I guess I should hurry up and get to the point, long story kind of short; Despite it being the early part of summer, as soon as the national parks opened back up and my husband had two days off from work back-to-back, the key to us getting up and leaving early enough to enjoy a full day at the park, I made sure Joshua Tree was the first place we went.
Two weeks ago, I was finally able to check Joshua Tree off my bucket list and it did not disappoint. It was a relaxing, rejuvenating, mesmerizing, HOT day trip.
When we first decided to go, my weather app said it would be about 90 degrees. When I started looking up hikes, my AllTrails app showed that it would be somewhere around 95 degrees. On our drive up there, before we even hit the park, so around 8 am, it was already past 90 degrees. It was clearly going to be a hot day. Before entering the park we stopped off at the Visitor Center and they reported the high for the day to be around 110.
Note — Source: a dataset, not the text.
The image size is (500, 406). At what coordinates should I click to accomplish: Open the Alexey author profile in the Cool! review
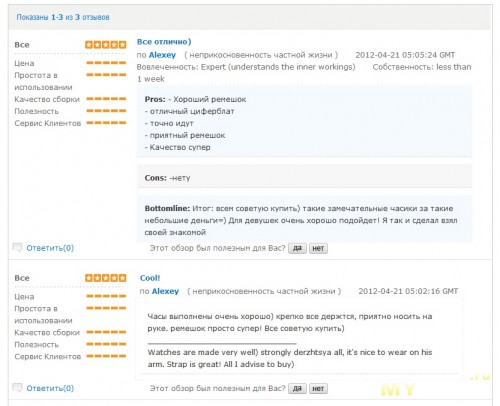click(165, 291)
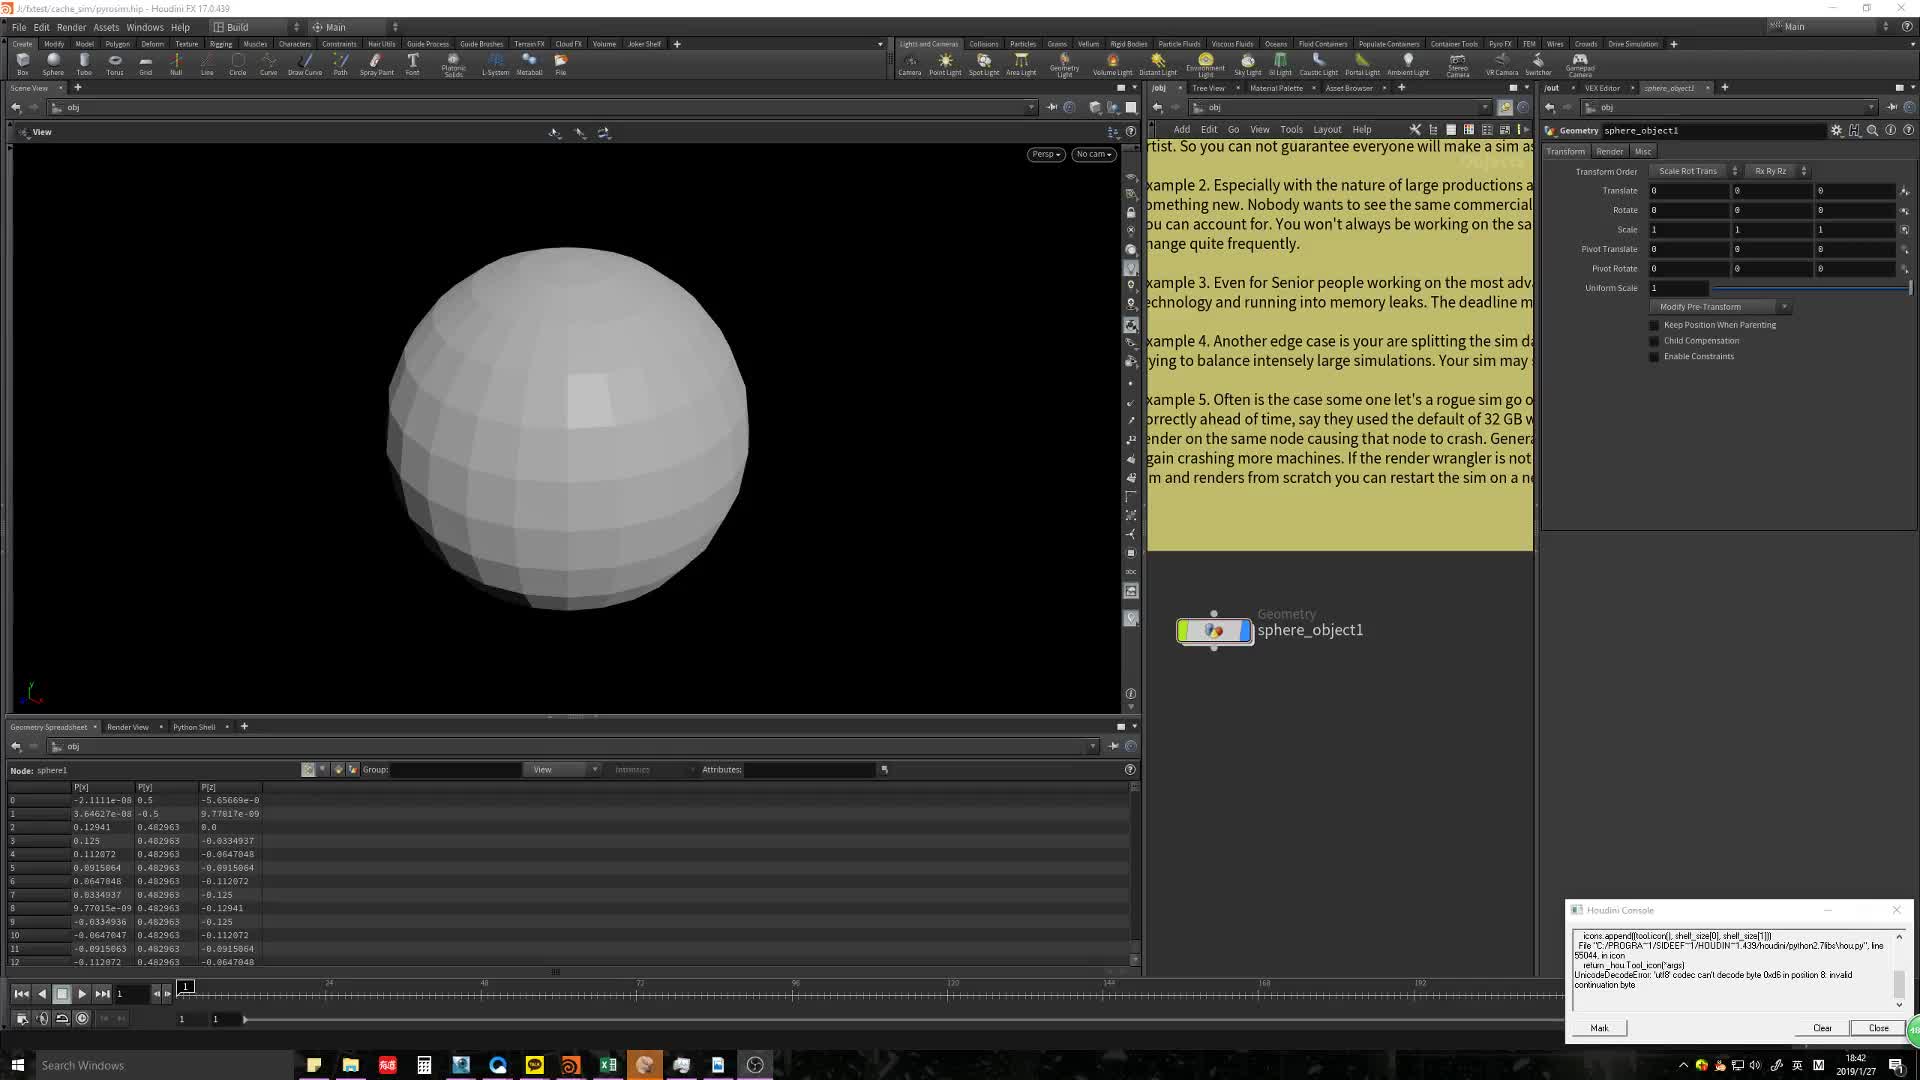Click the L-System shelf tool
Screen dimensions: 1920x1080
pos(495,64)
It was not the kind of heat we were prepared for, but I also cannot be mad about it. It is the desert and it is summertime.
Because it was so hot and the husband and I are somewhat out of hiking shape, we’ve been in quarantine for almost four months now, we weren’t able to explore the park on foot as much as we would have liked. We stuck to only doing the super short trails –
- Keys View Nature Trail – 0.2 miles (This is not a hike, it is a walk up to a look out point.)
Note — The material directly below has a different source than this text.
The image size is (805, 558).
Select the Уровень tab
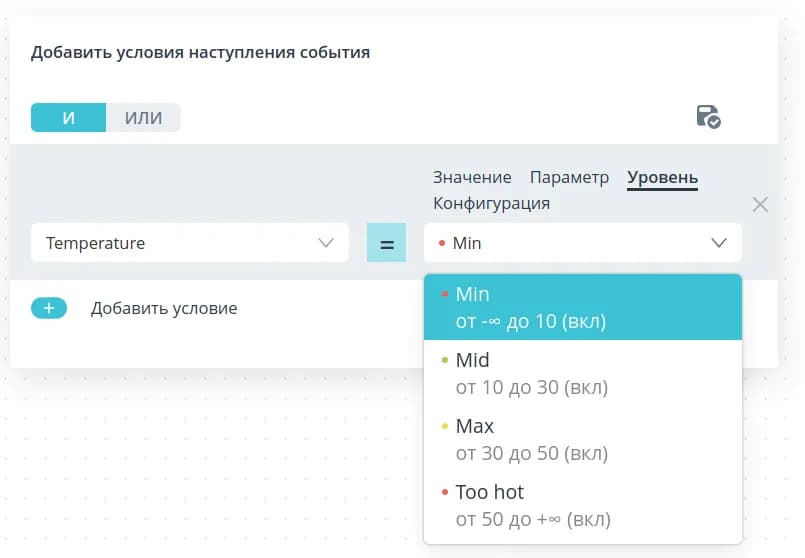662,177
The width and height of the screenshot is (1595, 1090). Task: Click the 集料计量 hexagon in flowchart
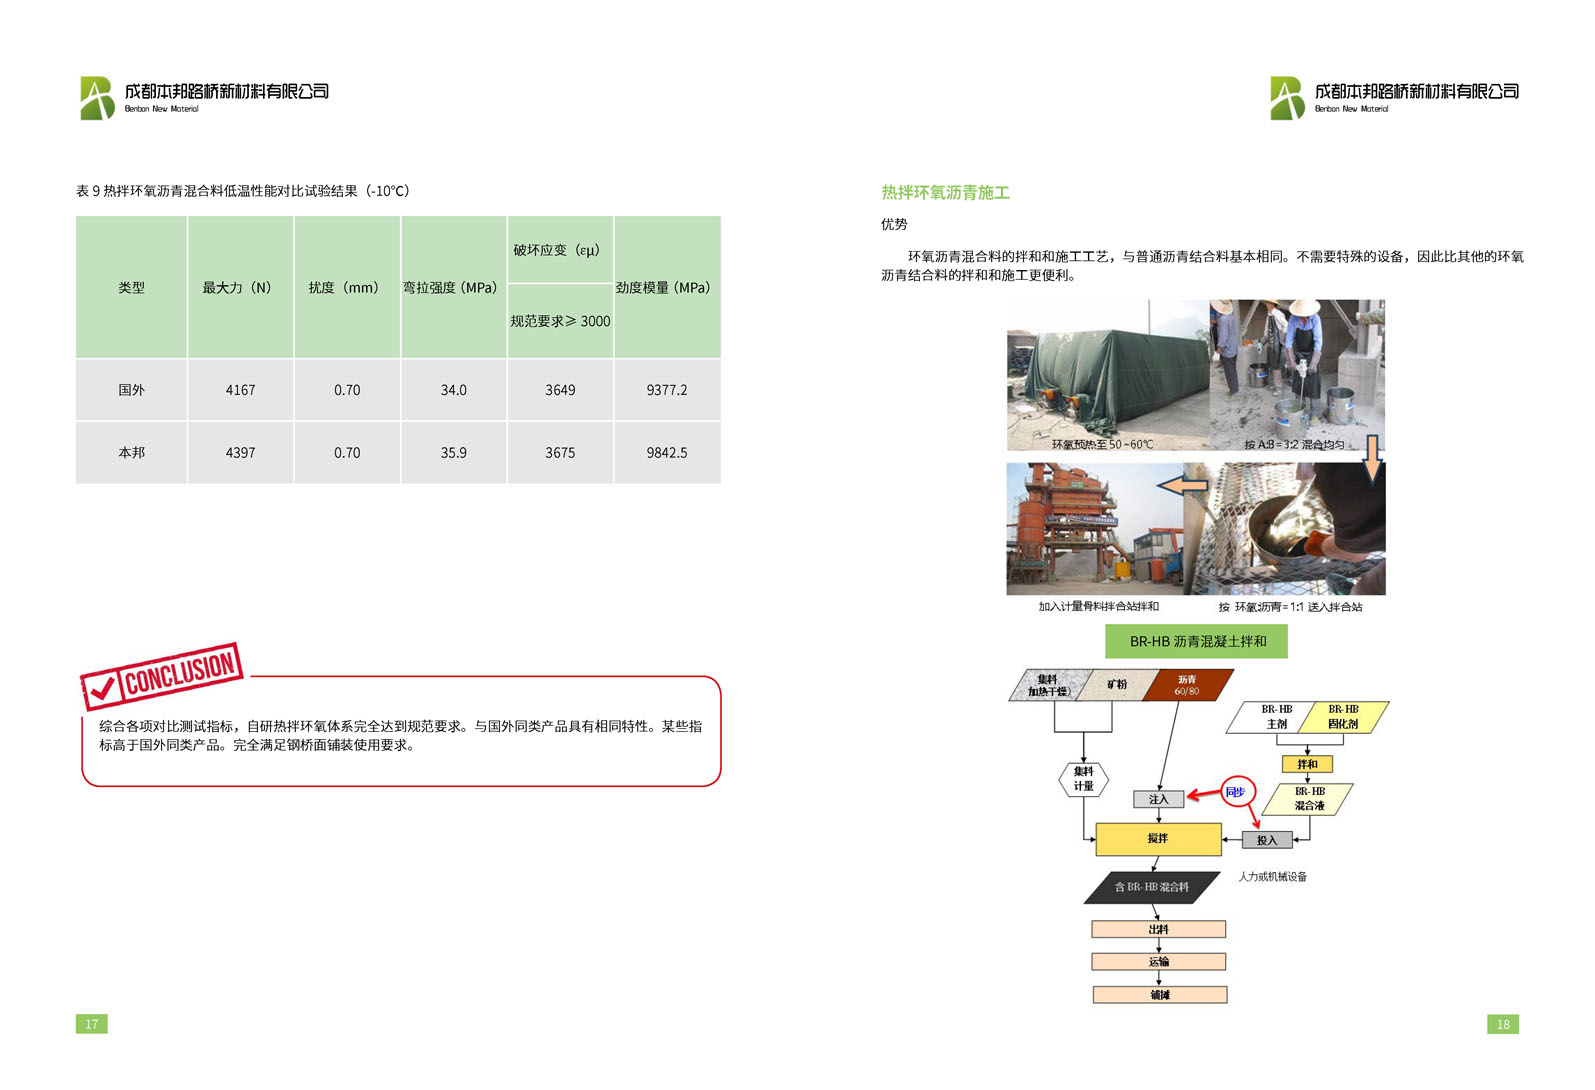1083,779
- Barker Dam Nature Trail – 1.3 miles
- Hidden Valley Nature Trail – 1.0 miles
- Cap Rock and Gram Parsons Nature Trail – 0.7 miles
And we explored the rest of the park by car.
Despite the tiny bit of hiking we were able to do, I was still blown away by the park. My husband made fun of me, immediately asking if I “felt closer to my dad.” He was joking and serious all at the same time, but so was my response, “Yes.” Although I have no reason to, my dad never shared any specific stories, he never took me to Joshua Tree, all I knew was that he loved the park and spent a good amount of time there, and yet I did feel oddly closer to him. Not like I do in Bullhead, but I felt an understanding. I can’t properly explain what I felt, but (here is my best effort) I felt like I understood what he saw and felt in Joshua Tree and even though I can’t know for sure, I feel like the park gave me the same feeling and awe. Without him being there to confirm, I felt like I could relate to him on a new level and that we now have yet one more thing we share.
As I said, since it was so hot we did most of our exploring by car and, like I said, that was enough for me to fall in love with the park. We already have plans to go back in the winter, I’d love to see the park with snow, and in spring to see all the cactus blooms. We even scouted out several of the campsites and are hoping to get back out there to camp, maybe as soon as fall, as long as the temperatures have started to drop.